Large organizations, building global products. Leading systems that supported thousands of contributors and potentially millions of users. And systems that - by most external measures - would be considered very successful.
Despite this, at a certain point, I hit a ceiling.
Not because there wasn’t anything left to learn. Design systems are always evolving and always interesting. But there’s a quiet glass ceiling in this space - one that’s rarely acknowledged.
Design systems are critical infrastructure. But the people who build and run them can often get stuck in a professional limbo: deeply technical, strategic, and yet not seen as design or product leaders in the traditional sense. If you don’t come from a formal design background, and maybe even if you do, there’s a limit to how far “design system expertise” alone will carry you - no matter the scale or impact of your work.
It’s not a talent ceiling. It’s about how organizations understand design systems.
Enterprises still treat design systems as design artifacts: component libraries, documentation sites, visual standards. All important - but really those are just the supporting actors. When a system works well, it fades into the background. No drama. Fewer problems.
And that invisibility is both the point, and a trap.
In reality, design systems aren’t about components. They exist to facilitate production.
That means reducing decision fatigue. They encode our standards, and lower risk. They let organizations scale digital work without scaling chaos at the same rate! They sit at the intersection of design, engineering, governance, accessibility, brand, and business constraints.

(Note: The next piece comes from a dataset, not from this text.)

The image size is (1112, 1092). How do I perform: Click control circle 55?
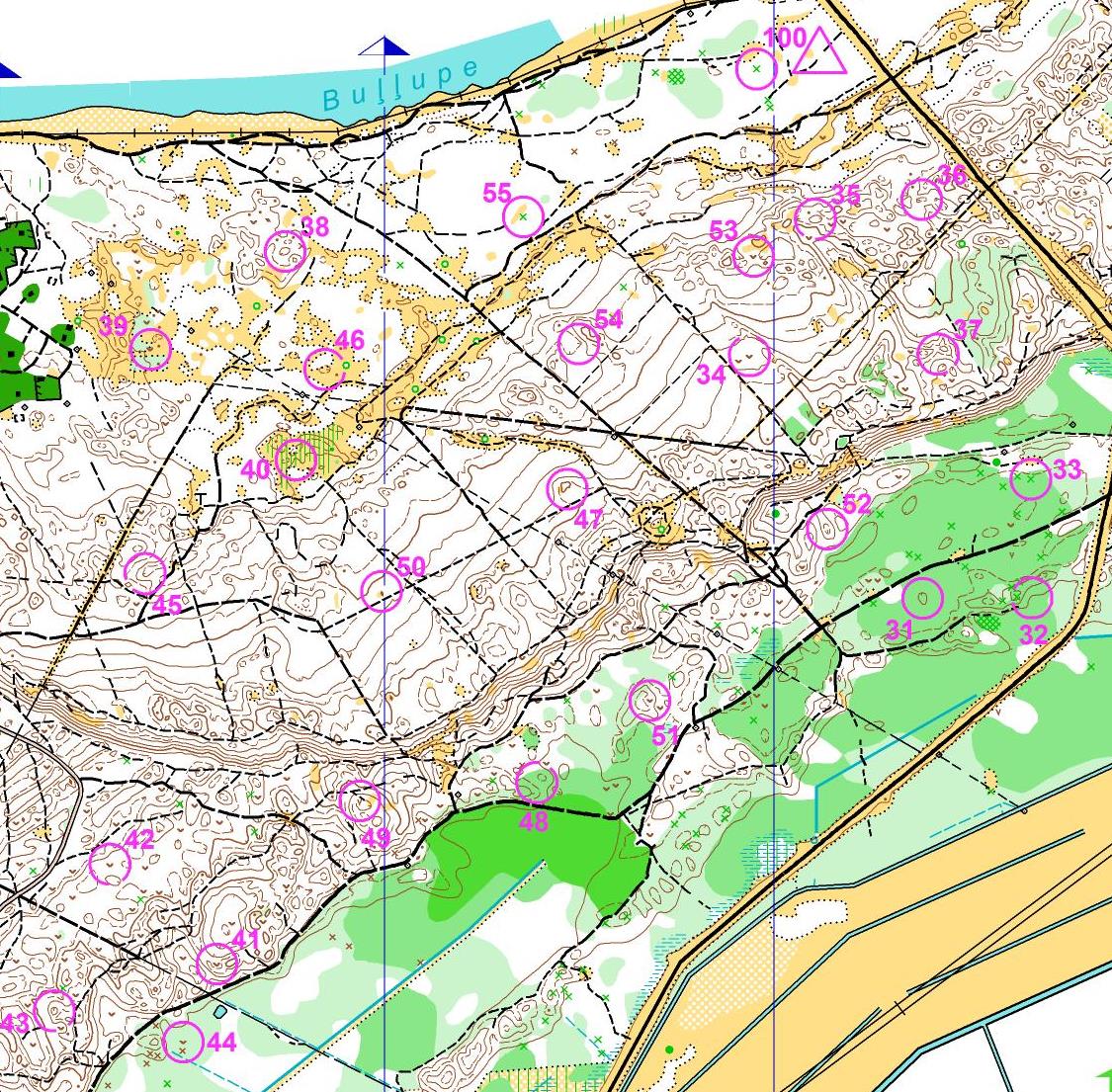[523, 216]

Design systems are better thought of as production infrastructure. But that isn’t how we talk about them.
This perspective didn’t emerge in isolation.
While I was building a design system consultancy offering at IBM iX, we partnered with Knapsack on a client project. It was an opportunity to view - and stress-test - their thinking inside the realities of complex enterprise engagements. I spoke at their events. I appeared on the Design Systems Podcast. I’ve watched how the company has shown up - not just what it was shipping, but how it spoke about the work.

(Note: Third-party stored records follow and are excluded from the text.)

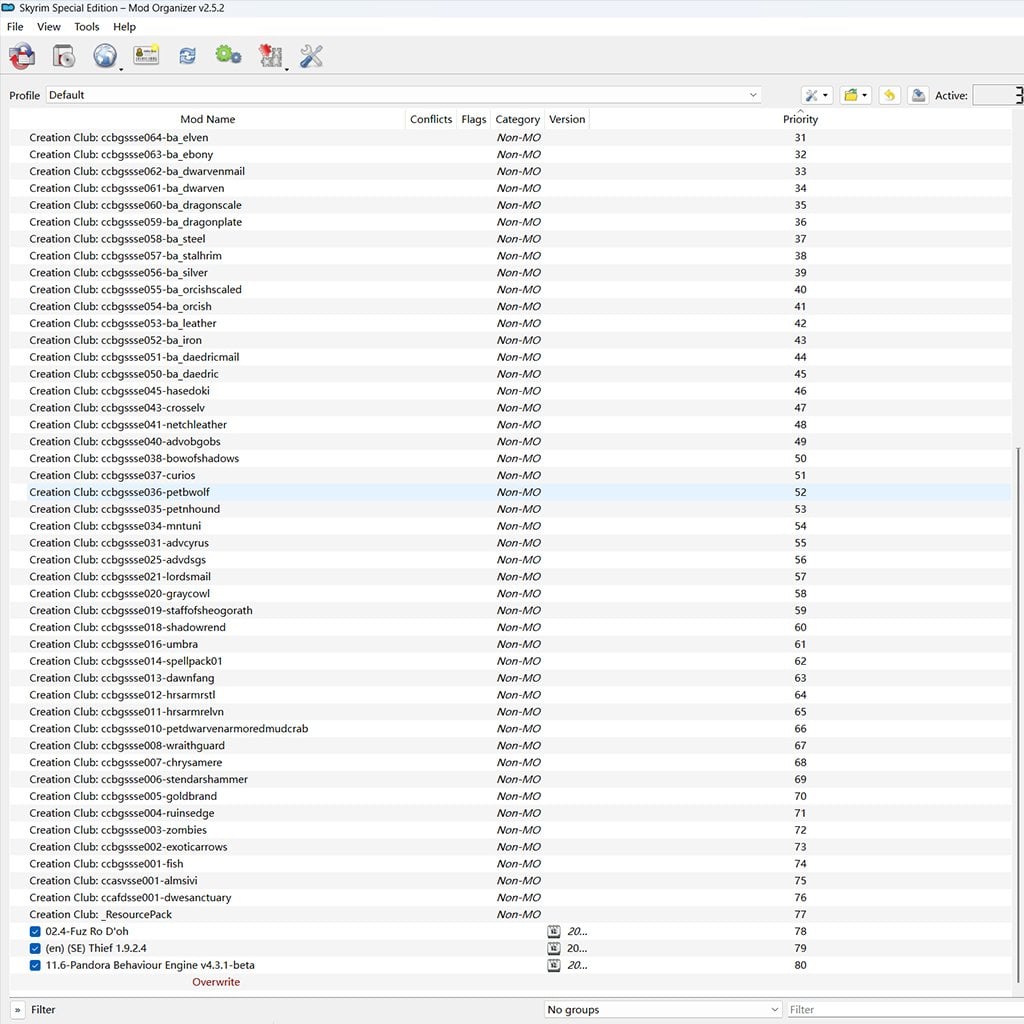Sort by the Priority column header
This screenshot has height=1024, width=1024.
point(801,119)
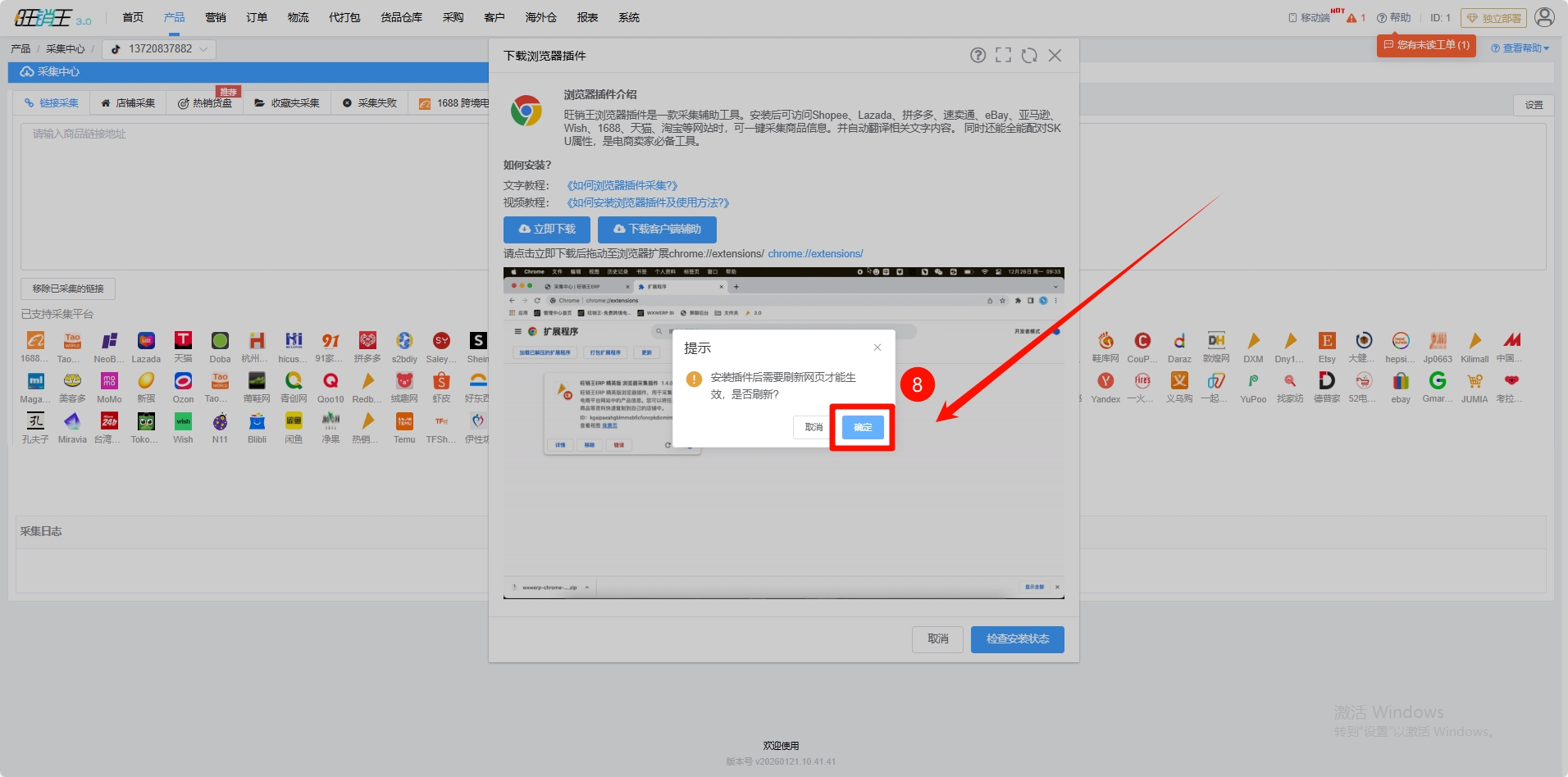This screenshot has width=1568, height=777.
Task: Click the help question-mark icon in dialog header
Action: (x=978, y=56)
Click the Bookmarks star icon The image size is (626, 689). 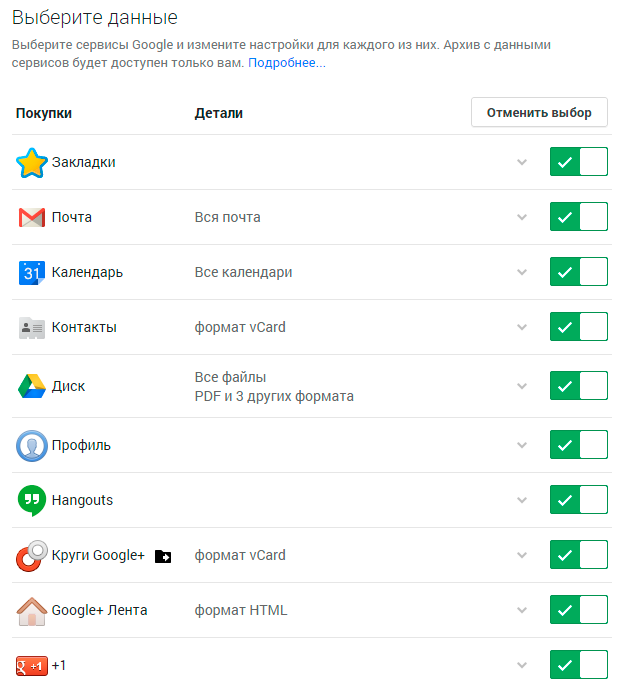pos(32,162)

They had a clarity to their point of view: that design systems weren’t just a design concern, and that tooling along wasn’t a solution to underlying production problems. They understood that there was an organizational gravity at play, where systems broke down during the process.
And most importantly, I trusted their leadership.
Not because they were promising easy wins or tidy narratives. But because Chris Strahl, Evan Lovely, everyone in leadership at the company, were honest about the complexity of the problem - and committed to engaging with it.
My personal inflection point coincided with a broader inflection point for industry.
AI shouldn’t just make existing workflows faster. It destabilizes them. It undermines the idea of design-to-developer handoff, or that systems are consumed only by humans. If we can increasingly automate production, the question is broader: "what are we encoding into the machinery of production?”
If design systems remain static artifacts, they’re going to become irrelevant. If they evolve into a broader product context - structured, computable sources of truth - they can become exponentially more powerful.
Knapsack understands that. Not as a feature roadmap, but as a worldview.
They - and now it’s we - don’t see design systems as a destination. We see them as inputs. Raw material for production. Something that will directly power how products are built - whether by humans, machines, most likely by both together.
That distinction matters.
I could have stayed in senior design system leadership roles inside large organizations. Those paths were open. It would have been comfortable and understandable.
But I can see where that road ends.
I’m looking toward my second year at Knapsack, and this feels like a reaffirmation rather than a retrospective. Reminding myself - and trying to explain - why I chose leverage over comfort, and long-term change over incremental optimization.
I didn’t join Knapsack to leave the enterprise world behind. I’m taking what I learned there and applying it at a point of real leverage. It’s shaping the future of digital product delivery, not by accelerating yesterday’s workflows, but by challenging the assumptions behind them.
Joining Knapsack was the evolution of a relationship already built on trust, shared understanding, and a belief that design systems can and must evolve into something far more than they’ve been before.
I didn’t join Knapsack to make design systems better. I joined to redefine how digital products get made.